For the cannabis industry, taxes have always been a complicated world. Marijuana continues to be classified as a Scheduled I controlled substance in the Controlled Substances Act and due to federal restrictions, cannabis businesses have very limited banking access and tax regulations are unclear.
“The IRS lacks guidance to taxpayers and tax professionals in the marijuana industry. Such guidance would improve awareness of tax filing requirements for taxpayers in this industry, such as the correct application of Section 280E and 471(c), which would reduce the burden of tracking inventory for certain small businesses” the report states.
Internal Revenue Code (I.R.C.) Section 280E prohibits the tax deduction of expenses by companies who traffic federally illegal drugs, including marijuana.
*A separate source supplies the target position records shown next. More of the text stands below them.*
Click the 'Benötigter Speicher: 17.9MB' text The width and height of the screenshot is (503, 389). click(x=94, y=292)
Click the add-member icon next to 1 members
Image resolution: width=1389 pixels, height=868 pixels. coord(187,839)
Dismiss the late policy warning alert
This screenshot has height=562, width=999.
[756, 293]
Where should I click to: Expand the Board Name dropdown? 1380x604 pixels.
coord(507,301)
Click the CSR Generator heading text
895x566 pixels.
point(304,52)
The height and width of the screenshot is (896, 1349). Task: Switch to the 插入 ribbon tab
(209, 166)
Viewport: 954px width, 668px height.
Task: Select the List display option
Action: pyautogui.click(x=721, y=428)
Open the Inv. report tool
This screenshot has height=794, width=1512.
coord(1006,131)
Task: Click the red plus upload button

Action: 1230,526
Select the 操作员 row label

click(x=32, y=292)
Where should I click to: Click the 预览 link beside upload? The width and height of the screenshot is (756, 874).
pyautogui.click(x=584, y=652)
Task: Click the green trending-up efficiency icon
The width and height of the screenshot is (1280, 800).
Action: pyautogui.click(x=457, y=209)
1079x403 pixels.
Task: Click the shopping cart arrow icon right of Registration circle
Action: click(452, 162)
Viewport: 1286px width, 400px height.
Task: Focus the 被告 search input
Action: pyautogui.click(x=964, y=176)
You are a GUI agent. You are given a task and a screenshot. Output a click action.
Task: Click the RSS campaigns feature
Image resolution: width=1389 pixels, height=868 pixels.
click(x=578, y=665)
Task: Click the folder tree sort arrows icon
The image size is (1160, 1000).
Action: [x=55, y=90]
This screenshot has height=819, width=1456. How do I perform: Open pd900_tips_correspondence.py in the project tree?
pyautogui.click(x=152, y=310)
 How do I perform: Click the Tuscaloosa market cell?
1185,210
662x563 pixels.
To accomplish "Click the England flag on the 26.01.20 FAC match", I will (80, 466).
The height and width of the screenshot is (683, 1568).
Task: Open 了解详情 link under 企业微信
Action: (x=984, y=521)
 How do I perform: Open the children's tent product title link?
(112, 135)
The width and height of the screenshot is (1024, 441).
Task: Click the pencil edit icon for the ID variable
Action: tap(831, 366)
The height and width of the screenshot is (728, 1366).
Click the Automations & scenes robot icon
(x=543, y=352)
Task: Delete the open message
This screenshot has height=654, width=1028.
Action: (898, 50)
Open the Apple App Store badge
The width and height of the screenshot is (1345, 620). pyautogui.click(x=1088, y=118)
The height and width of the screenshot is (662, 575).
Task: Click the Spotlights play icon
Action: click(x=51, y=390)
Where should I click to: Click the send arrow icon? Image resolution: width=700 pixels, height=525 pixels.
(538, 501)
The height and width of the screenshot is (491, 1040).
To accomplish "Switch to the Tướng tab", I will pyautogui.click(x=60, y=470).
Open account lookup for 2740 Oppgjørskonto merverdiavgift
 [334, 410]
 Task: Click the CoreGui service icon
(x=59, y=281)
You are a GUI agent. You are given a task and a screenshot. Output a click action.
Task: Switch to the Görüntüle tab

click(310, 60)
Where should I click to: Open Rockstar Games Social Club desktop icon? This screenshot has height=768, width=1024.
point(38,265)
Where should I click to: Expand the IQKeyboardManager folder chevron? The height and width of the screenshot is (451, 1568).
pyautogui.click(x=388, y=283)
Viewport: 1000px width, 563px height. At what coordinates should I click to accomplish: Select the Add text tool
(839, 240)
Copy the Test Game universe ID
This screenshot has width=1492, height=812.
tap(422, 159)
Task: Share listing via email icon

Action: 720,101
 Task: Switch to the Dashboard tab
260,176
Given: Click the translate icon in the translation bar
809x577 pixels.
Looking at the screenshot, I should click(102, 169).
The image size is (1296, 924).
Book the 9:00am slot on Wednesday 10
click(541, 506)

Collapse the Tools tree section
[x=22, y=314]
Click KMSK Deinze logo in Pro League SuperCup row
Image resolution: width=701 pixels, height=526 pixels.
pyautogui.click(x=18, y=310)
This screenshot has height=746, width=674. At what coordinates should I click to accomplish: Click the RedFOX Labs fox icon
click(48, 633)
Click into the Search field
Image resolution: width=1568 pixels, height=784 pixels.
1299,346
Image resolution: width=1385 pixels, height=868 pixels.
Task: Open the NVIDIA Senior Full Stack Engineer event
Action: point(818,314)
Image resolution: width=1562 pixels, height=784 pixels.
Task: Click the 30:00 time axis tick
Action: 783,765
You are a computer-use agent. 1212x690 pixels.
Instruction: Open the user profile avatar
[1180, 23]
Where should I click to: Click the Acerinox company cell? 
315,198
Which means that cannabis businesses have to report all of their income but cannot deduct expenses such as rent or wages.
The Treasury of Inspector General for Tax Administration (TIGTA) performed an audit emphasizing on legal marijuana operations.
The new report, released to the public on March 30th, revealed a study that showed possible millions of dollars in unpaid taxes and forecasted over $200 million over a five year period.
TIGTA audited 90 random marijuana businesses in Washington and determined that 26 percent involved underreported income or non-filing tax returns for 2016.
Report Recommendations for the IRS
The TIGTA report recommends that the IRS:
- Develop a comprehensive compliance approach for marijuana businesses.
- Develop and publicize guidance specific to the marijuana industry.
- Leverage publicly available information at the State level and expand the use of existing Fed/State agreements to identify non-filers and unreported income in the marijuana industry.
- increase educational outreach towards unbanked taxpayers making cash deposits regarding the unbanked relief policies available.
The IRS responded that “whether it pursues taxpayers in the marijuana industry depends on priorities and available resources.”
With all of the confusion regarding taxes, specifically the enforcement of I.R.C. 280E, it’s not surprising that the IRS is likely to perform a wave of audits for legal cannabis businesses.
There Might be Possibility for Exemption
This is where I.R.C. Section 471(c) comes in – an exemption for certain small businesses with less that $25 million in gross receipts.
This section of the Internal Revenue Code is particularly interesting to cannabis businesses because it would not subject them to the impacts of I.R.C. Section 280E.
While it is unclear what will happen in the immediate future, it is probably smart for legal cannabis businesses to brace themselves for a wave of possible tax audits.
Some things that marijuana businesses can do to prepare for this is to always document everything from expenses to wages, to costs of goods sold and consult with legal tax experts.